§ **DIRECTIONS FOR THIS TASK**: Write out the listing below again, precisely as it is given.

§ **THE RECORDS**:
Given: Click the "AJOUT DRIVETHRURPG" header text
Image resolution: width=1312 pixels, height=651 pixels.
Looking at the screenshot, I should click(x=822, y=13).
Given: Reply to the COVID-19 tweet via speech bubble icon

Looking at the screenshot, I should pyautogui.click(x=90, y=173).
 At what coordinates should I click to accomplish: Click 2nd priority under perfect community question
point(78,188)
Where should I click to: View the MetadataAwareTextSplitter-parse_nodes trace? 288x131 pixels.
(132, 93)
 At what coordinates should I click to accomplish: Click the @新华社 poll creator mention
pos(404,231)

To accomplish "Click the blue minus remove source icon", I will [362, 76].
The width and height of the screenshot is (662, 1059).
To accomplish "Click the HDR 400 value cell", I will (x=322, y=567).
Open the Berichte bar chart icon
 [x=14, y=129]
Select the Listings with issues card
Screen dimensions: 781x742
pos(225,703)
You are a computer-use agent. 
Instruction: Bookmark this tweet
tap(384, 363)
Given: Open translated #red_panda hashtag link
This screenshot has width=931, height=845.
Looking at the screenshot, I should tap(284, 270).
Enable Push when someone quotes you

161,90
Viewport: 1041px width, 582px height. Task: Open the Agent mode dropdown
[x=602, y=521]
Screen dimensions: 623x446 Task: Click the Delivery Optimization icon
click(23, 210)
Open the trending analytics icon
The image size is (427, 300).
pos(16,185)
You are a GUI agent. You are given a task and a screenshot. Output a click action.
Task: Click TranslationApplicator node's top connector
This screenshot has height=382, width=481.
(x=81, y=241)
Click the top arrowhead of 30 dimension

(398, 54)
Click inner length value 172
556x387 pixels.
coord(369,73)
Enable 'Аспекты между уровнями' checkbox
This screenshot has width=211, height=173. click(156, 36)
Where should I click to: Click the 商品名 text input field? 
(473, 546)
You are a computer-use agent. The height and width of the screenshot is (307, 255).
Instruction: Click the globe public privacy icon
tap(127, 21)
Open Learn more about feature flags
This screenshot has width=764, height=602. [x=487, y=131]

§ **RESULT OF THE TASK**:
Given: Click the "AJOUT DRIVETHRURPG" header text
Image resolution: width=1312 pixels, height=651 pixels.
Looking at the screenshot, I should click(x=822, y=13).
Given: Reply to the COVID-19 tweet via speech bubble icon

Looking at the screenshot, I should pyautogui.click(x=90, y=173).
 At what coordinates should I click to accomplish: Click 2nd priority under perfect community question
point(78,188)
Where should I click to: View the MetadataAwareTextSplitter-parse_nodes trace? 288x131 pixels.
(132, 93)
 At what coordinates should I click to accomplish: Click the @新华社 poll creator mention
pos(404,231)

To accomplish "Click the blue minus remove source icon", I will [362, 76].
The width and height of the screenshot is (662, 1059).
To accomplish "Click the HDR 400 value cell", I will (x=322, y=567).
Open the Berichte bar chart icon
 [x=14, y=129]
Select the Listings with issues card
Screen dimensions: 781x742
pos(225,703)
You are a computer-use agent. 
Instruction: Bookmark this tweet
tap(384, 363)
Given: Open translated #red_panda hashtag link
This screenshot has width=931, height=845.
Looking at the screenshot, I should tap(284, 270).
Enable Push when someone quotes you

161,90
Viewport: 1041px width, 582px height. Task: Open the Agent mode dropdown
[x=602, y=521]
Screen dimensions: 623x446 Task: Click the Delivery Optimization icon
click(23, 210)
Open the trending analytics icon
The image size is (427, 300).
pos(16,185)
You are a GUI agent. You are given a task and a screenshot. Output a click action.
Task: Click TranslationApplicator node's top connector
This screenshot has height=382, width=481.
(x=81, y=241)
Click the top arrowhead of 30 dimension

(398, 54)
Click inner length value 172
556x387 pixels.
coord(369,73)
Enable 'Аспекты между уровнями' checkbox
This screenshot has width=211, height=173. click(156, 36)
Where should I click to: Click the 商品名 text input field? 
(473, 546)
You are a computer-use agent. The height and width of the screenshot is (307, 255).
Instruction: Click the globe public privacy icon
tap(127, 21)
Open Learn more about feature flags
This screenshot has width=764, height=602. [x=487, y=131]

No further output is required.